APPROX-TRIANGLE-TSP(G,c) 1. select a vertex r ∈ G.V to be a root vertex 2. compute an MST T for G from r using PRIM(G,c,r) 3. let H be a list of vertices ordered according to when they are first visited in a preorder tree walk of T 4. return the Hamiltonian cycle H
A preorder tree walk simply recursively visits vertices in the tree based on when they were discovered. This approximation algorithm runs in O(V^{2}).
Proof
Let H^{*} be an optimal tour with cost c(H^{*}). Since we can construct a spanning tree from a tour by simply removing any edge (which for TSP is nonnegative), the cost of the MST T must be a lower bound on the cost of the optimal tour
c(T) ≤ c(H^{*})
Consider a full walk W that visits each vertex both upon the initial recursion and whenever the tour revisits the vertex as recursive branches are completed. Therefore each edge of T will be traversed exactly twice for W giving
c(W) = 2 c(T)
Combining the above two equations gives
c(W) ≤ 2 c(H^{*})
However since the walk W visits some vertices more than once, it is not a tour. But since the graph satisfies the triangle inequality, removing any vertex from the walk will not increase the cost of the walk (since it will be lower cost to go direct). By repeatedly removing all but the first visit to each vertex, we obtain the preordered walk (that contains all the vertices once except for the root) giving a hamiltonian tour H. Since we only removed vertices from W (not increasing the cost at any step by the triangle inequality)
c(H) ≤ c(W)
Finally combining this inequality with the previous one gives
c(H) ≤ 2 c(H^{*})
Thus the tour found by the algorithm will have cost at worst twice the optimal value.
Example
Consider the following (complete) graph where the edge weights are simply the Euclidean distances between the vertices (which clearly satisfies the triangle inequality)

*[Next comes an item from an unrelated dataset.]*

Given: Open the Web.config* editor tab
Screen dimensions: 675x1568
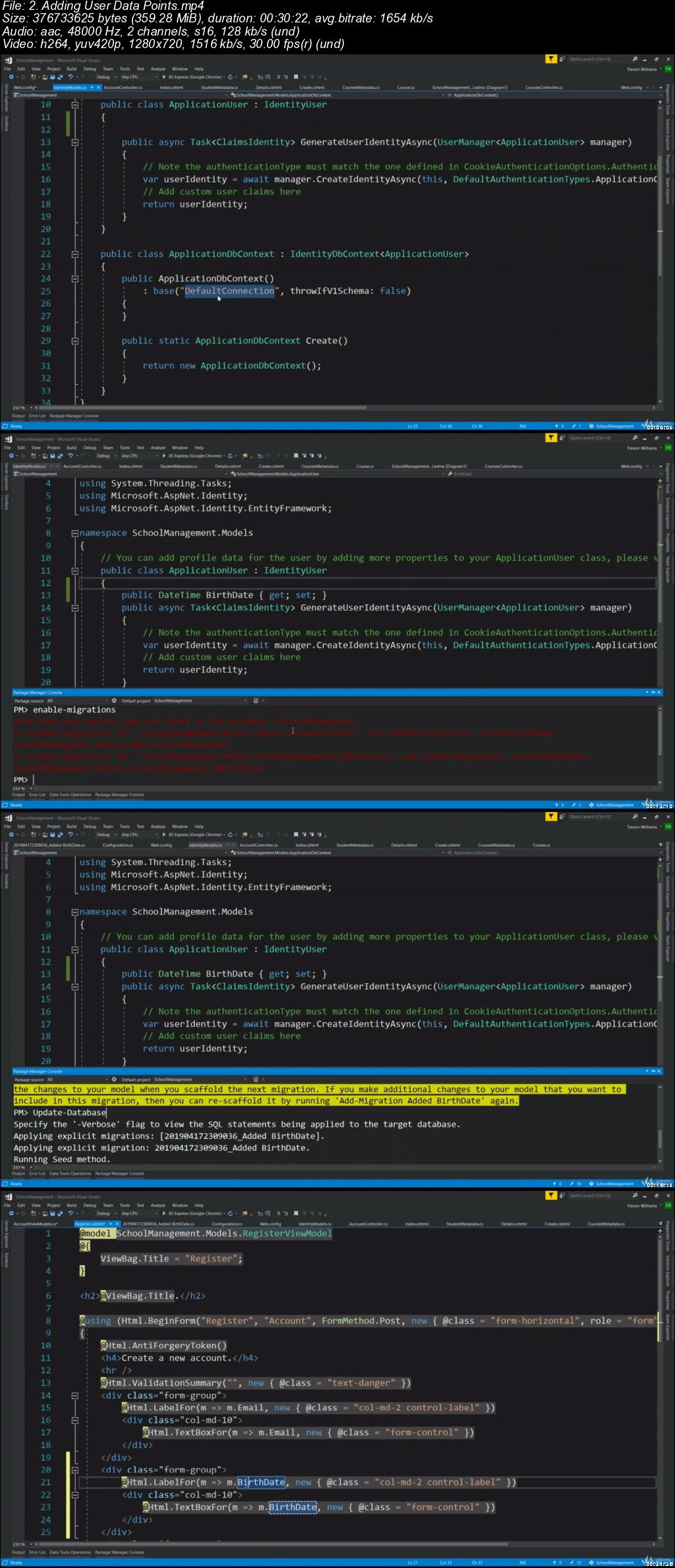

Running Prim's algorithm on this graph (starting with vertex 1) gives the following MST with the vertices labeled in order of removal from the priority queue (i.e. the order in which they were added to the MST).
The full walk for this tree would be the path <1, 2, 3, 2, 8, 2, 1, 4, 5, 6, 5, 7, 5, 4, 1> shown below
Removing vertices according to the preorder walk (when the vertex is first visited) gives the tour <1, 2, 3, 8, 4, 5, 6, 7, 1> shown below
The optimal tour is shown below in red. The approximate tour has cost ≈ 19.1 whereas the optimal tour has cost ≈ 14.7.
Another strategy that can also be shown to be a 2-approximation algorithm is a greedy approach where we simply start at any vertex and proceed by choosing the next closest vertex from the current one (from the ones that have not yet been visited) and inserting it into the tour.